Port of Bucksport
Review and History

The Port of Bucksport lies at the head of Penobscot Bay in Hancock County, Maine. It is about 16 nautical miles (22 kilometers or 14 miles by air) northeast of Belfast Harbor, also on Penobscot Bay. The Port of Bucksport is almost 100 nautical miles (155 kilometers or 96 miles by air) northeast of Portland, Maine. The Port of Bucksport is home to about five thousand people.

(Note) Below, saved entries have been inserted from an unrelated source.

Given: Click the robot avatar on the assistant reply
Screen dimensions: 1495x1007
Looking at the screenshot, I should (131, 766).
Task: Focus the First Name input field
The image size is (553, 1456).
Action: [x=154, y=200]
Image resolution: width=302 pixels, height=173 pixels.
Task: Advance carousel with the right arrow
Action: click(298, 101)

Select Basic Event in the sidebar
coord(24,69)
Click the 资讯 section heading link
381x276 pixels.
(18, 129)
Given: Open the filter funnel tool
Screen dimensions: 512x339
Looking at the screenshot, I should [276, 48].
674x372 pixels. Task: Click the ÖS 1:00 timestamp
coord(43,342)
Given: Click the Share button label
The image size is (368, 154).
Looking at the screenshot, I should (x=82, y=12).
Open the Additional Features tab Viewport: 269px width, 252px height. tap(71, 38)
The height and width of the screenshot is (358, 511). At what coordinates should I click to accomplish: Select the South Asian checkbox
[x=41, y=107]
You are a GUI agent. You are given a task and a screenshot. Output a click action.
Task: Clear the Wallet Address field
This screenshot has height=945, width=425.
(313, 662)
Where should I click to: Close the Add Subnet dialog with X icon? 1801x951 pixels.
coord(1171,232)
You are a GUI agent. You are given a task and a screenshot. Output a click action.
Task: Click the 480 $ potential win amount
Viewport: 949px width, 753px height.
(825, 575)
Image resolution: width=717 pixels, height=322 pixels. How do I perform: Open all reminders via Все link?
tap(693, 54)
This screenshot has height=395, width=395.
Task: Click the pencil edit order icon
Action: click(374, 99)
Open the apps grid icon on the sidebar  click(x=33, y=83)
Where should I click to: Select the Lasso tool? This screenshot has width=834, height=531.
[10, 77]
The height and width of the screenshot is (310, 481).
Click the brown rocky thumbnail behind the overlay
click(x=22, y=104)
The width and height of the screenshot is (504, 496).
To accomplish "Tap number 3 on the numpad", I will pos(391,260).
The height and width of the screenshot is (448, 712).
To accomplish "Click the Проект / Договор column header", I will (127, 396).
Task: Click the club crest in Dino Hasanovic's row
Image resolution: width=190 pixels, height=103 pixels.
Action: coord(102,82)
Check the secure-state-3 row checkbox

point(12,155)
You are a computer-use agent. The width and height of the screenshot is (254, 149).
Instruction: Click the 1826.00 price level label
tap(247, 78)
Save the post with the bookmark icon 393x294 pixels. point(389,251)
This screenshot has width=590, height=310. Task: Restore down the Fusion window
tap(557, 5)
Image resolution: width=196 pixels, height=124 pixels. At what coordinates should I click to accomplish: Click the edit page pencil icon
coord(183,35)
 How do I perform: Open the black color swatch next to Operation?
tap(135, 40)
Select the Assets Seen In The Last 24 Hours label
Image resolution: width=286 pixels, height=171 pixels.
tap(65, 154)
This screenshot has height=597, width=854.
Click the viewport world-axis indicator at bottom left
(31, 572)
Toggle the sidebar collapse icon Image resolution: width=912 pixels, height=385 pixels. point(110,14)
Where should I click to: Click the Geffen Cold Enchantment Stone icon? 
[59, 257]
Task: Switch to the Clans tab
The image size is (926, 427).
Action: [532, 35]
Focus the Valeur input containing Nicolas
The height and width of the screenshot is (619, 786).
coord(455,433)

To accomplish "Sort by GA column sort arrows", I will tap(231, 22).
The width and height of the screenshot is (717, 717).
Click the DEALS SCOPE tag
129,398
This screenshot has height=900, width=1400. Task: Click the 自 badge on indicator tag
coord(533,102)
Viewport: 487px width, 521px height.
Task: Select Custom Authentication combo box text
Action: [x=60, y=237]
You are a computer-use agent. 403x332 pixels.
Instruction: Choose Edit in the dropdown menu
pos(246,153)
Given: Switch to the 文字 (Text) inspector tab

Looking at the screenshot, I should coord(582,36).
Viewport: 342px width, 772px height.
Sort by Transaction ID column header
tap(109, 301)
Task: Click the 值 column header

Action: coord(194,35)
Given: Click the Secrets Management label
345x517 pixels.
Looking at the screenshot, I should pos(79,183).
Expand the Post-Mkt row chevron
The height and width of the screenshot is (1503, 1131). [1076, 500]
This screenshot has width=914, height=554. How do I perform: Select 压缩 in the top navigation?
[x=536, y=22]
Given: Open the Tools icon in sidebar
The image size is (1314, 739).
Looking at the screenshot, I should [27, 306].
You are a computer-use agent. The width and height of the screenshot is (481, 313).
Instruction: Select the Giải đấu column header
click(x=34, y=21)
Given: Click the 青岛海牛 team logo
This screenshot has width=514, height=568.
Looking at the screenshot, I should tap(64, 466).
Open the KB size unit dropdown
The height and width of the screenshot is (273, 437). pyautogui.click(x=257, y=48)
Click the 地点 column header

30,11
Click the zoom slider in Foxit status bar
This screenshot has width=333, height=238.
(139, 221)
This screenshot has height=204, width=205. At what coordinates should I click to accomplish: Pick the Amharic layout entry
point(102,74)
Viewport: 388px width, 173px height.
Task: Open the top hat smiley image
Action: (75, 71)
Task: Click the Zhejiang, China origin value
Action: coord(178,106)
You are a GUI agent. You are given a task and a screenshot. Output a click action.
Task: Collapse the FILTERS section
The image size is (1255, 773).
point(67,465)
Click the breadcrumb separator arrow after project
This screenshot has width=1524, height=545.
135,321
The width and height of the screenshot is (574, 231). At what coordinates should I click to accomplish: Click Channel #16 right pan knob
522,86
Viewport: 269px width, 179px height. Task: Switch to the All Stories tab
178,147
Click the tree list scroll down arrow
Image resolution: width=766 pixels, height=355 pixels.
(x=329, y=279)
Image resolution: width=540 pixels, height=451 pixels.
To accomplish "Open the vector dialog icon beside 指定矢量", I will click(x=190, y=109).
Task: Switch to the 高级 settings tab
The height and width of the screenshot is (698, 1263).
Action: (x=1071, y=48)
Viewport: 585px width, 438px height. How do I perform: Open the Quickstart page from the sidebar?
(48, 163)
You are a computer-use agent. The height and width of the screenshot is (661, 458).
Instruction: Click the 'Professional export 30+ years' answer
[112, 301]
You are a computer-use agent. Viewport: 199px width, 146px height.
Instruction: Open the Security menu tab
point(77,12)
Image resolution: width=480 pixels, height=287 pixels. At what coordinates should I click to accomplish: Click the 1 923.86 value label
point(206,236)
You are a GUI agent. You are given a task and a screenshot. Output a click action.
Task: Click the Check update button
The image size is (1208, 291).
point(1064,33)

The Port of Bucksport has a very popular downtown waterfront and a rich history. It is across the river from historic Fort Knox and the Penobscot Narrows Bridge. The town dock is a center for the surrounding restaurants, motels, seafood markets, banks, and grocery stores.

Port History

The pre-Columbian Red Paint People inhabited the area of the future Port of Bucksport some five thousand years ago. An advanced fishing culture, they buried stone tools and weapons as well as red paint in their graves. Flourishing from 5000 to 1000 BC, this coastal and seafaring culture had more sophisticated burials than any following culture in the region.

The Abenaki Nation (called the Penobscot today) was an Algonquian-speaking people that inhabited portions of today's State of Maine, including the Port of Bucksport area, and the Connecticut River Valley spanning Vermont, New Hampshire, and Massachusetts. The people lived in bands of extended families headed by a patriarch who inherited his hunting territory from his father. Small temporary villages formed in the spring and summer for communal planting and fishing.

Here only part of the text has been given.